El 5 de noviembre del presente año tuvimos el privilegio de entablar un diálogo con el viento. Al principio, la conversación parecía seca, distante; el viaje había sido largo. Tres horas de carretera, cuatro meses de preparativos administrativos y casi dos años y medio de estudio en aulas y pupitres. Matemáticas, literatura aplicada a la ingeniería y modelos computacionales nos guiaron en la búsqueda de satisfacer la creciente demanda energética con los recursos generosos del medio ambiente.

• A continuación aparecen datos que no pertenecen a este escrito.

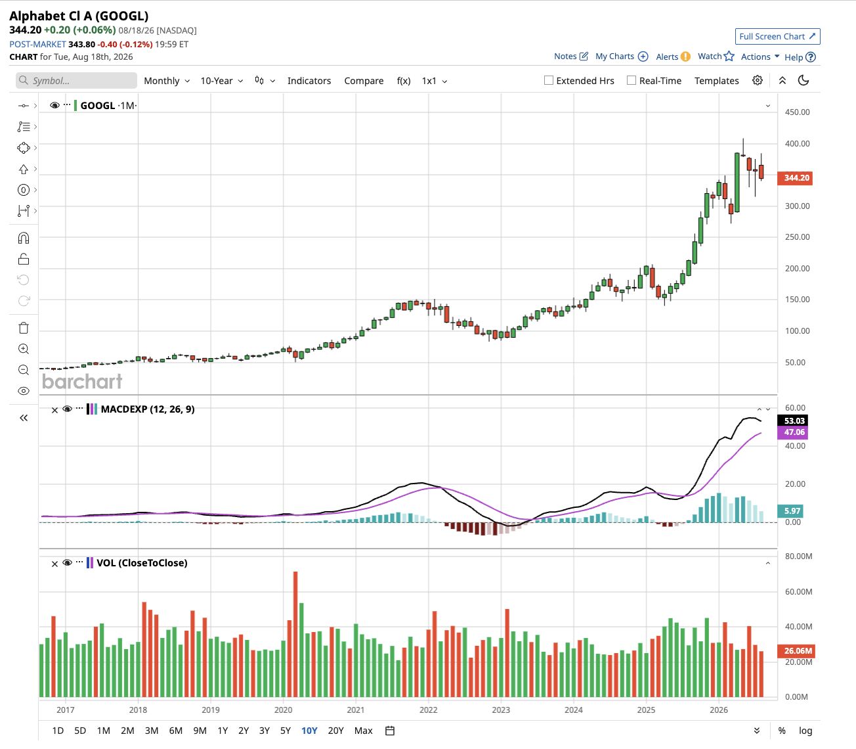Open the Indicators menu
Image resolution: width=856 pixels, height=749 pixels.
[309, 81]
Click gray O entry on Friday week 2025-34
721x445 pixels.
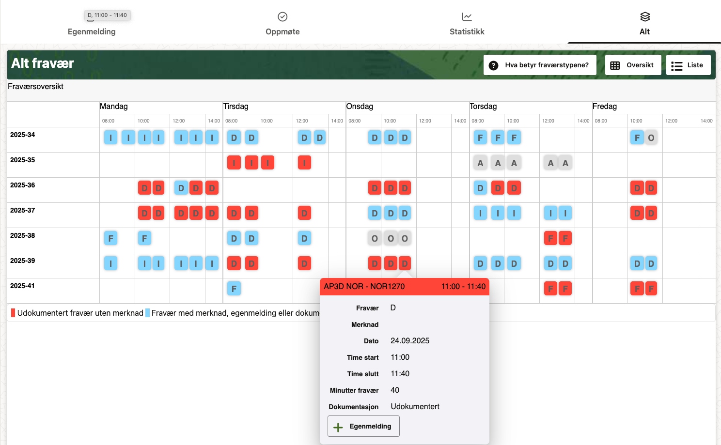[x=651, y=138]
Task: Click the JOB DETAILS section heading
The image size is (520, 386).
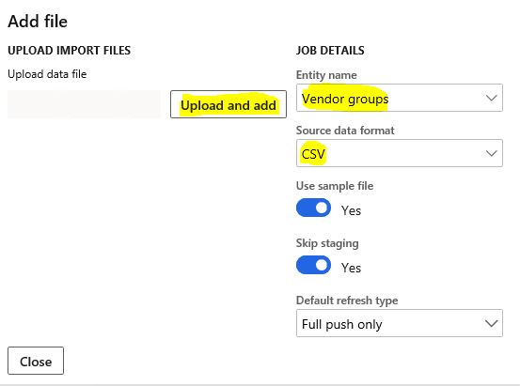Action: click(330, 51)
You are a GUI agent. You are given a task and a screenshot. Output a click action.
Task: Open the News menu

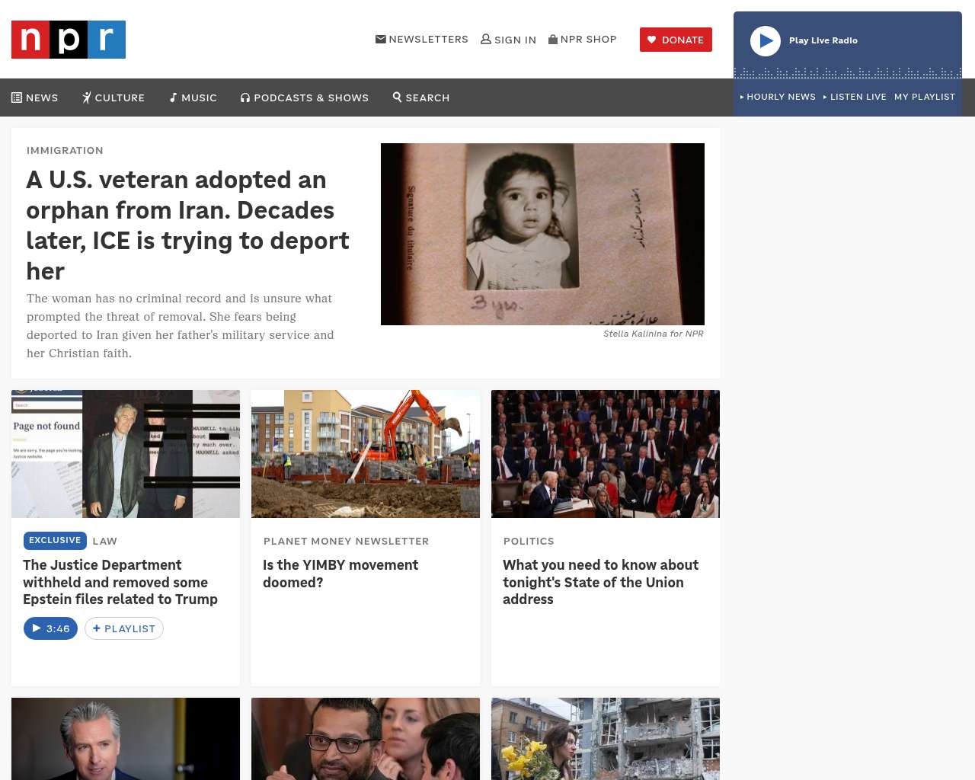pyautogui.click(x=35, y=98)
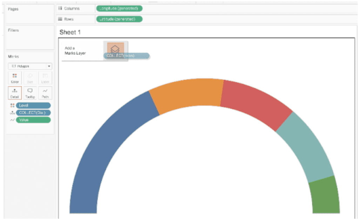Click the Size button in Marks card

30,78
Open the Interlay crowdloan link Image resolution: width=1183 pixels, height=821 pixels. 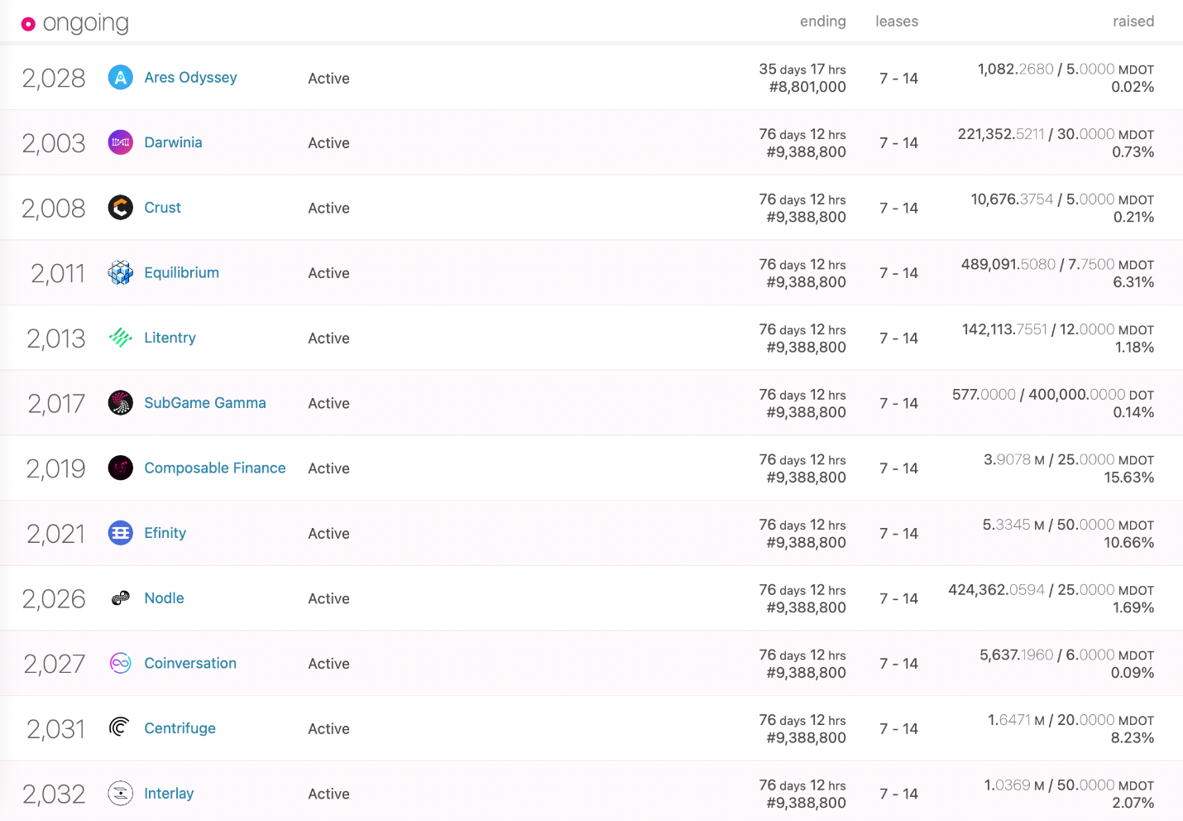pyautogui.click(x=169, y=794)
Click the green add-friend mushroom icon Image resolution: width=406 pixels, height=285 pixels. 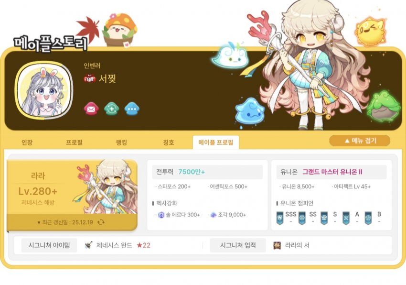tap(112, 109)
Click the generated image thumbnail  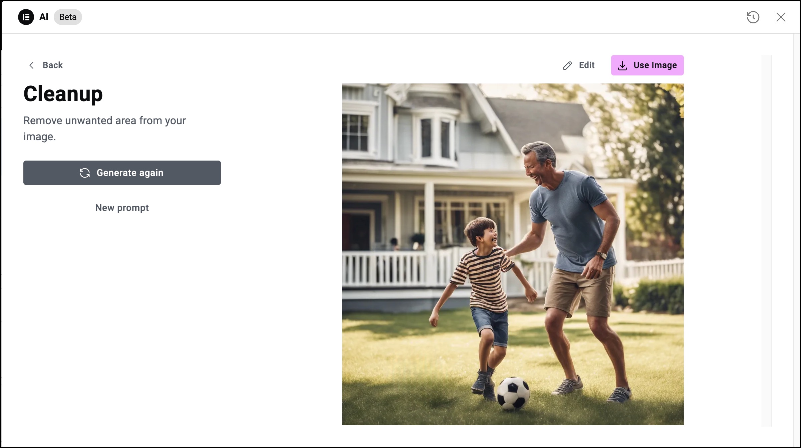point(513,254)

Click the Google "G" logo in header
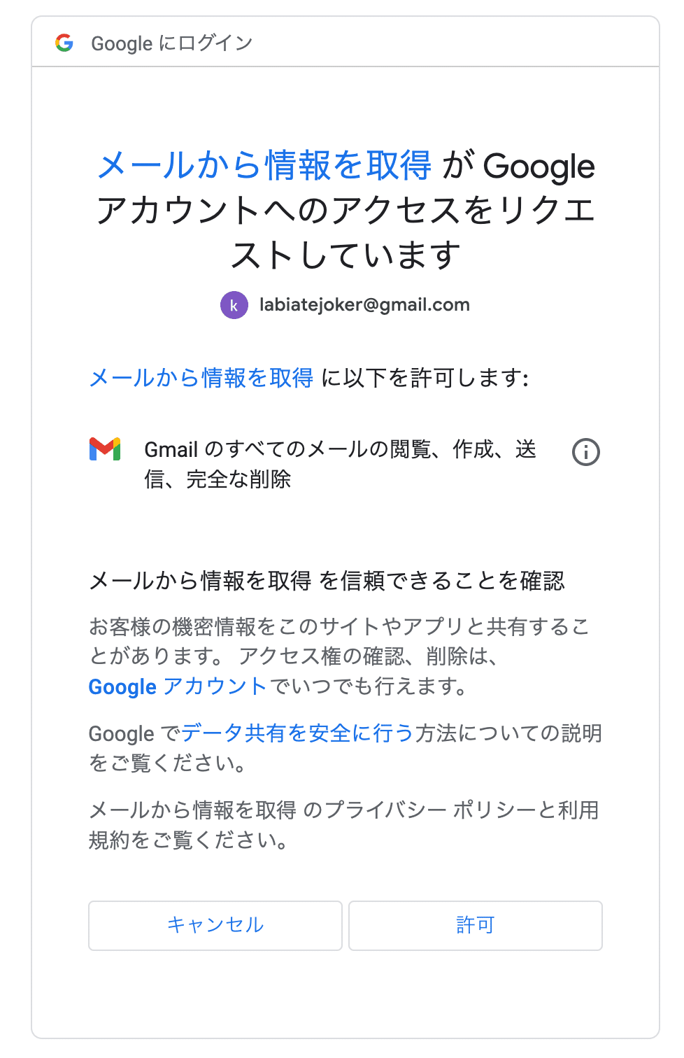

Estudiamos el comportamiento mecánico del viento sobre los sólidos, evaluado la viabilidad económica de una planta eólica y profundizando en el diseño aerodinámico de las alargadas palas que dan forma a estos gigantes. Sin embargo, su existencia aún parecía lejana, casi mítica, limitada al lenguaje de ecuaciones y diagramas.
Fue entonces cuando el parque eólico PIER II de Iberdrola, en Puebla, abrió sus puertas y nos permitió acercarnos a un aerogenerador. Invade una emoción indescriptible el estar parada frente aquellas colosales máquinas de viento. De repente, todos los conceptos vistos en clase se materializaban ante nuestros ojos, como la narración didáctica de un cuento dibujado en el cielo. Un imponente rotor se elevaba a más de 60 metros de altura y tres extremidades metálicas alargadas rotaban con elegancia, trazando patrones invisibles sobre un armónico lienzo de corrientes de viento.
El silbido de la estela que dejaban atrás, resonaba con la delicadeza de un metálico roce atmosférico. Una blanca torre conectaba ese movimiento armónico con la tierra, anclándolo a la realidad que antes parecía tan remota. Aún no sé si fue la emoción o el viento recorriendo nuestro cuerpo, pero incluso ahora, al recordarlo, un escalofrío me recorre de pies a cabeza; alimenta el deseo de querer entender la lengua natal del viento.